TASK REQUIREMENTS: In the records below, replace "GUI agent" with "web helper" everywhere it appears and write all the lines out again with nothing else changed. Leave the pictures out of your answer.

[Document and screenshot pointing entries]
-- Begin --
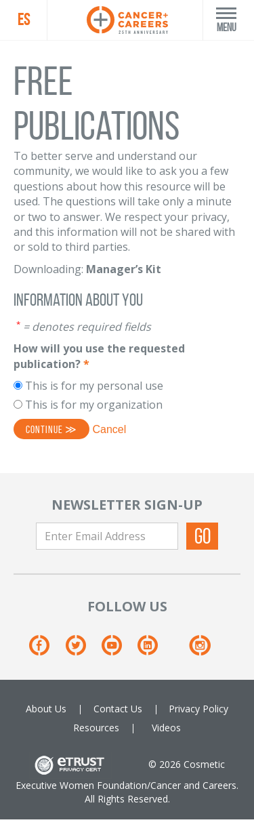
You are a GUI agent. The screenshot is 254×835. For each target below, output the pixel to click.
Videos (166, 727)
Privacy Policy (198, 708)
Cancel (109, 429)
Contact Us (117, 708)
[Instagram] (199, 650)
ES (24, 19)
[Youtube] (118, 650)
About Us (46, 708)
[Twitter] (82, 650)
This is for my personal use (94, 385)
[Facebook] (45, 650)
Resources (96, 727)
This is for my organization (94, 404)
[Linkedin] (154, 650)
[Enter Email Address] (107, 536)
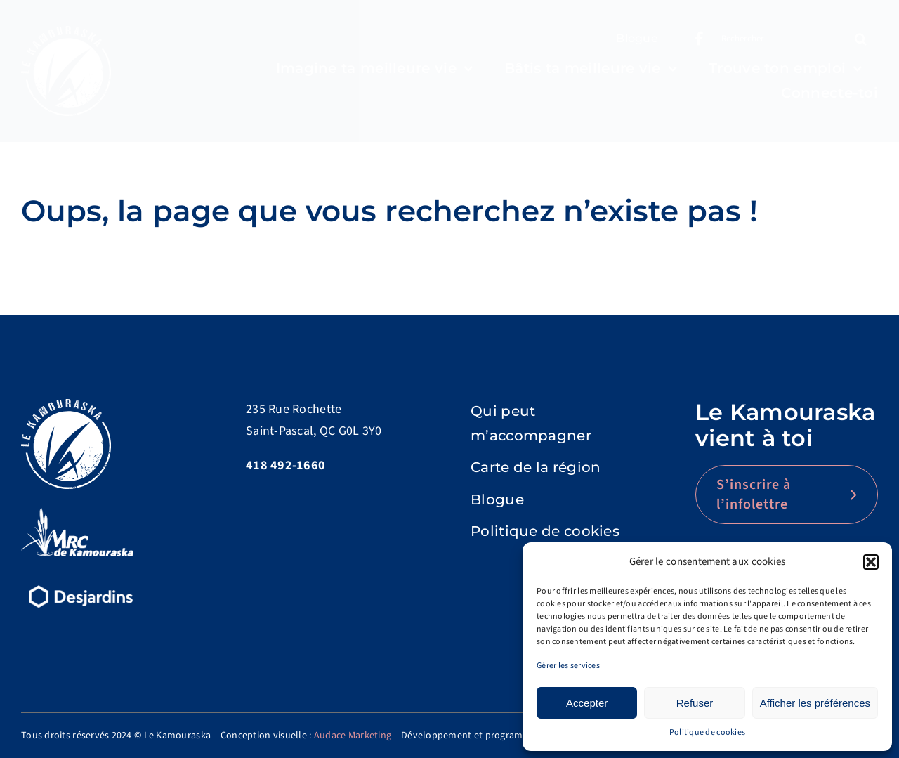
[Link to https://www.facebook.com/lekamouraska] (699, 39)
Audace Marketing (352, 735)
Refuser (695, 703)
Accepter (587, 703)
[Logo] (66, 32)
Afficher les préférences (815, 703)
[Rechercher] (777, 38)
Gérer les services (568, 666)
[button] (871, 562)
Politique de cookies (707, 732)
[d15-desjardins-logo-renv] (80, 583)
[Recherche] (860, 38)
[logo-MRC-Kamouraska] (77, 512)
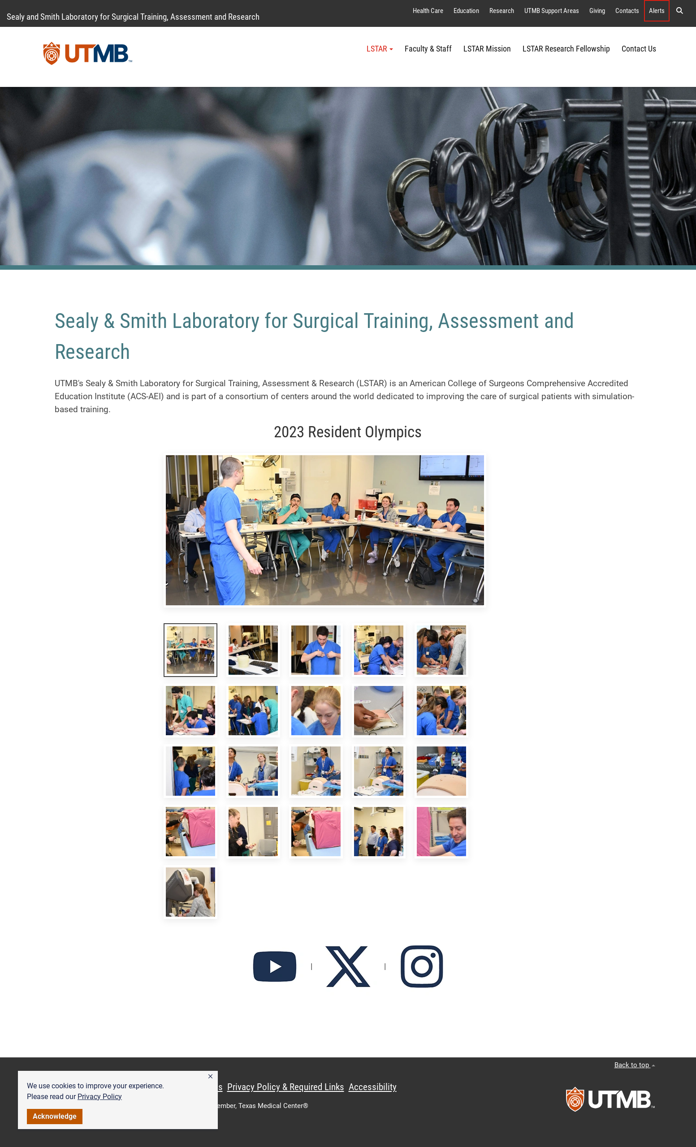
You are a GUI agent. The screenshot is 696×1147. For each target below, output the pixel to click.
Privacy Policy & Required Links (285, 1087)
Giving (597, 11)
-- End --
FINAL RESULT:
You are a web helper. The screenshot is 254×835. For each target below, output the pixel to click.
Videos (166, 727)
Privacy Policy (198, 708)
Cancel (109, 429)
Contact Us (117, 708)
[Instagram] (199, 650)
ES (24, 19)
[Youtube] (118, 650)
About Us (46, 708)
[Twitter] (82, 650)
This is for my personal use (94, 385)
[Facebook] (45, 650)
Resources (96, 727)
This is for my organization (94, 404)
[Linkedin] (154, 650)
[Enter Email Address] (107, 536)
[Link to https://www.facebook.com/lekamouraska] (699, 39)
Audace Marketing (352, 735)
Refuser (695, 703)
Accepter (587, 703)
[Logo] (66, 32)
Afficher les préférences (815, 703)
[Rechercher] (777, 38)
Gérer les services (568, 666)
[button] (871, 562)
Politique de cookies (707, 732)
[d15-desjardins-logo-renv] (80, 583)
[Recherche] (860, 38)
[logo-MRC-Kamouraska] (77, 512)
You are a web helper. The screenshot is 696×1147. For each target below, output the pixel to click.
Privacy Policy & Required Links (285, 1087)
Giving (597, 11)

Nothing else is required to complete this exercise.